Your answer should hold only the lines from the start of the data below through the line with "This screenshot has height=600, width=800.", copied exactly, with pictures left out.

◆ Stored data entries
=== Begin Enclosure ===

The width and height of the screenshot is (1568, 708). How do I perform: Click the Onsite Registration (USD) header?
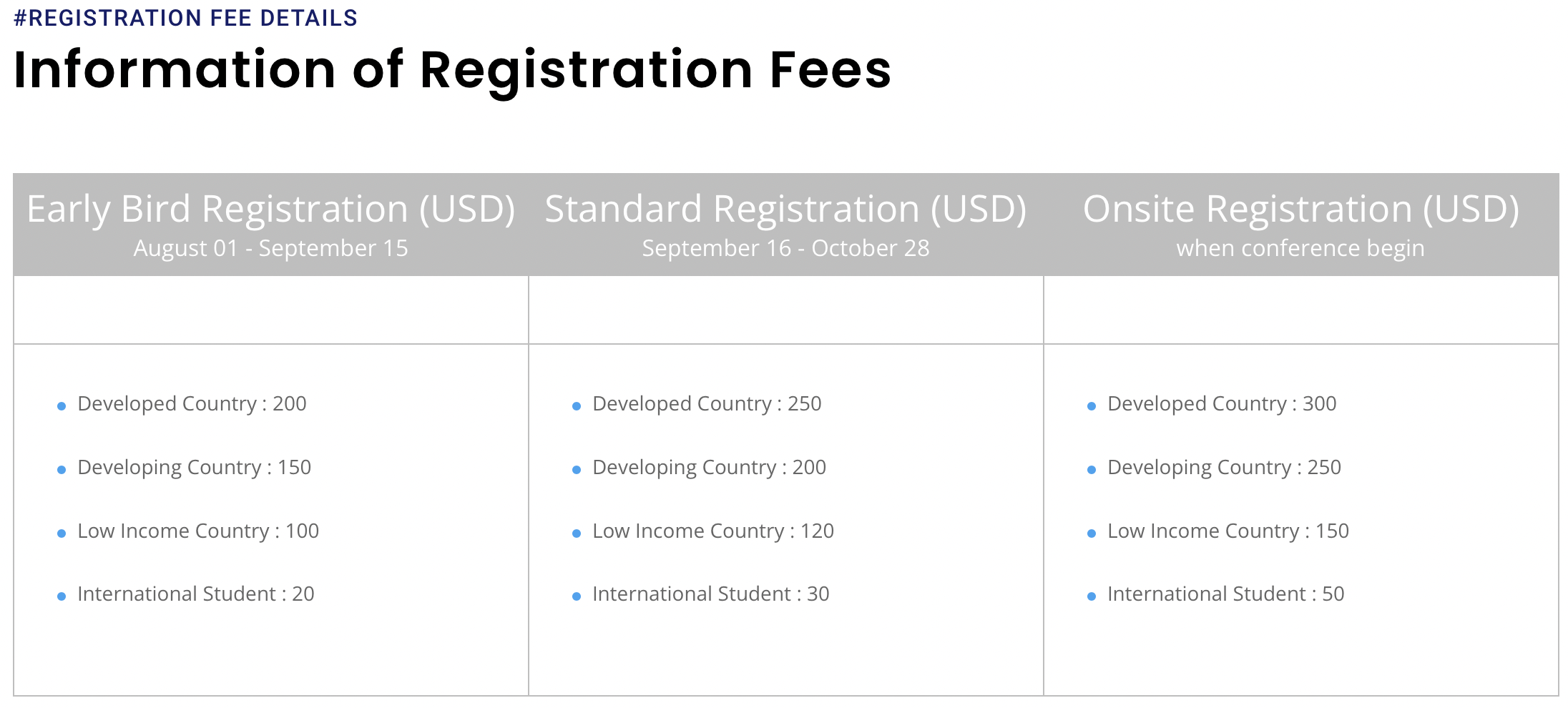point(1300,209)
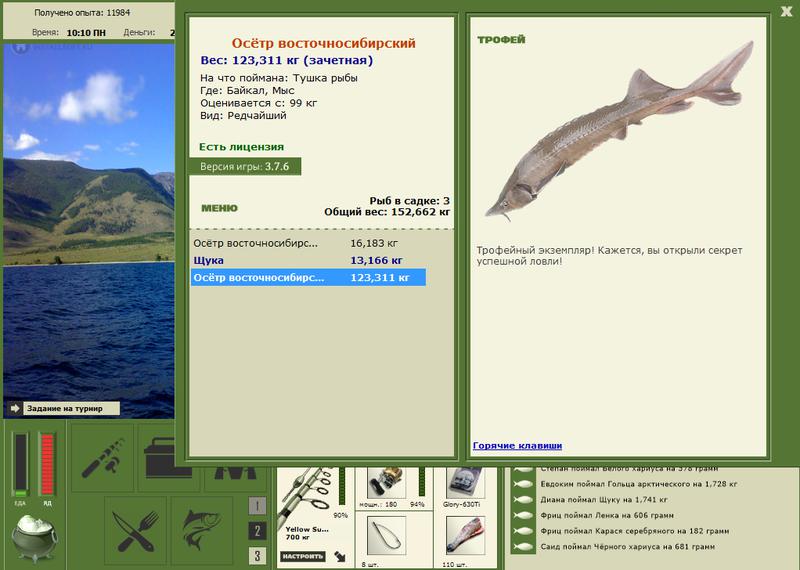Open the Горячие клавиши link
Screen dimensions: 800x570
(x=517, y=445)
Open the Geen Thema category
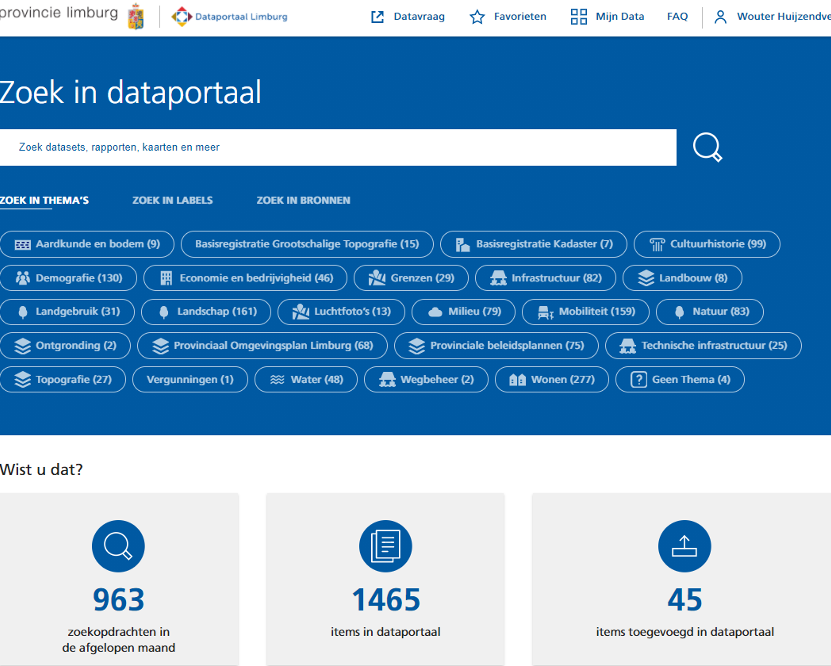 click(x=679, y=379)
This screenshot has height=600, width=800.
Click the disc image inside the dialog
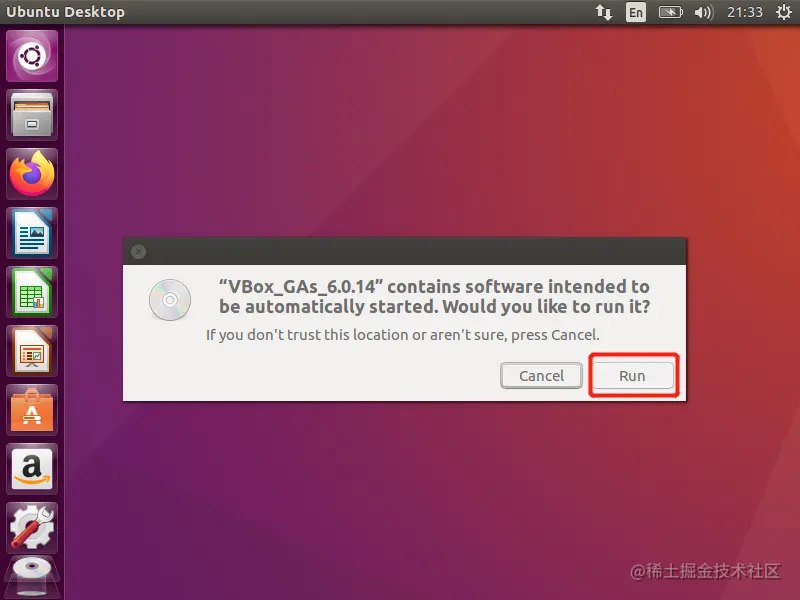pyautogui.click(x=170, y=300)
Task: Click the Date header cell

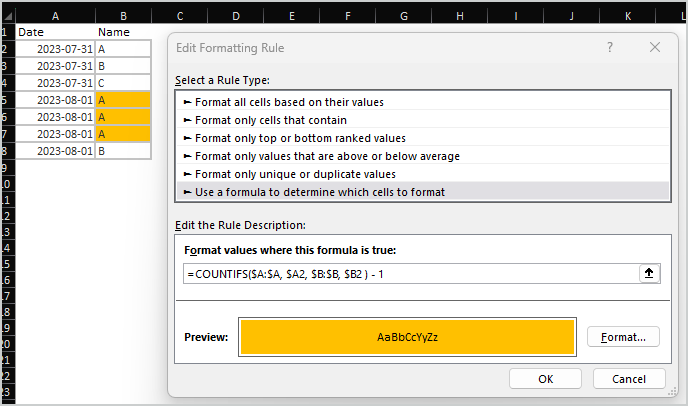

=== End Enclosure ===

◆ Task output
The width and height of the screenshot is (1568, 708). How do I perform: Click the Onsite Registration (USD) header?
point(1300,209)
Open the Горячие клавиши link
Screen dimensions: 800x570
(x=517, y=445)
Open the Geen Thema category
 click(x=679, y=379)
This screenshot has height=600, width=800.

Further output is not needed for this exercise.